Instructions for the task: In the passage on shoes below, please state how many shoes TOMS had given away as of September 2010.

There is a culture within the classes where the shoes on ones feet reflect social status, or how a person wants to be perceived. But shoes are much more than a symbol of hierarchy. Shoes were originally invented to protect and comfort the human foot during a wide variety of activities. Cavemen wrapped their feet in animal skins, and now, through centuries of innovation and engineering there are countless footwear categories, brands, and styles covering every sport and activity imaginable. Although mass production has made shoes more readily available around the globe, unfortunately, not everyone in this world is privileged enough to own a pair.
That’s why these days it’s important to support companies that take it upon themselves to make a difference in the world around them through the fairness of their manufacturing process, and the structure of their business model. Companies like Patagonia, Billabong, and TOMS shoes take these extra measures very seriously, and we like to support them for that reason. Since 2006, TOMS shoes has implemented their One for One program. This initiative has allowed TOMS to give shoes to people in need around the world every time a pair is sold. This program has benefited people in over 20 countries and as of September, 2010, they’ve given away over 1,000,000 shoes. An exchange such as this is extremely crucial in developing countries, where soil-transmitted diseases are among the leading causes of illness. The shoes provided to these individuals helps prevent these diseases and the long-term harm they cause. Not only that, but in some cases lack of shoes prevents children from gaining admittance to school, reiterating that shoes put an individual into a different social class and prevent them from improving your life and stature within society.

Collected material:
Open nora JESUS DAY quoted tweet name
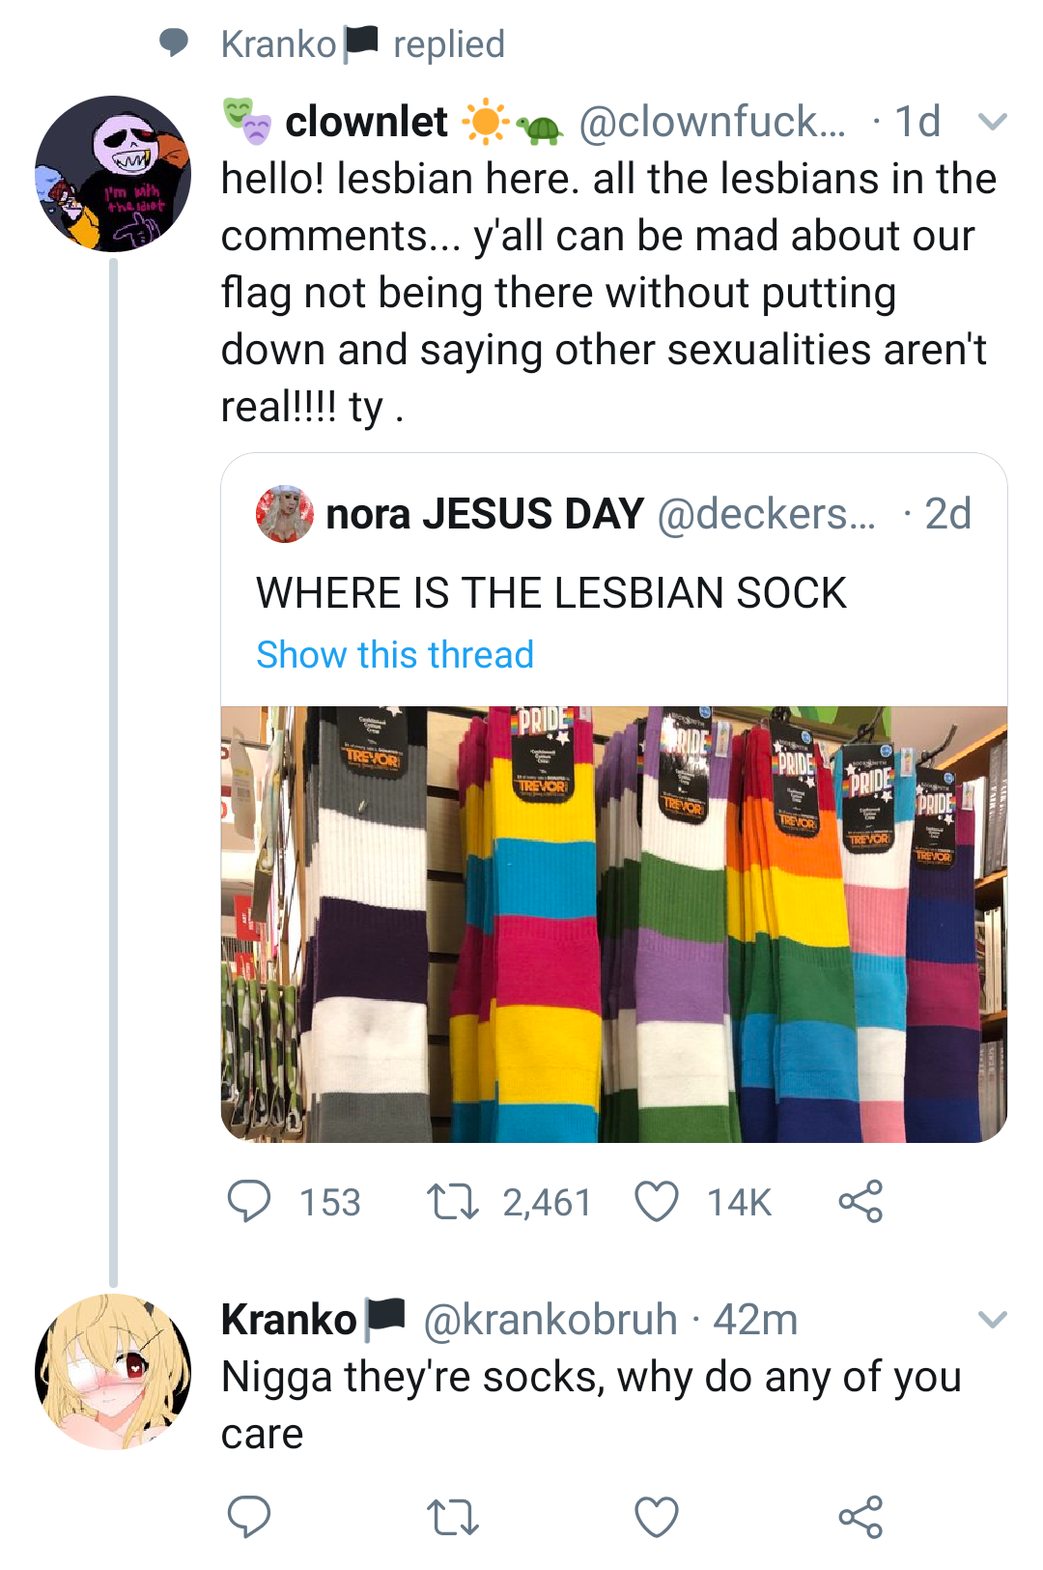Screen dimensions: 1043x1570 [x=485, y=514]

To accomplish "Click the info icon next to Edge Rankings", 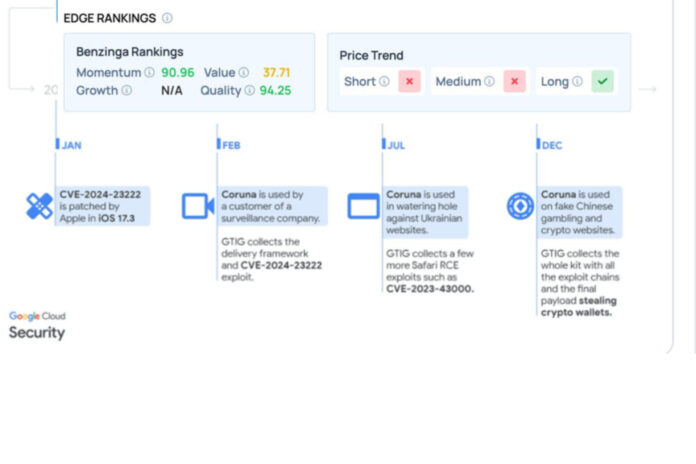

Answer section: Over 1,000,000 shoes.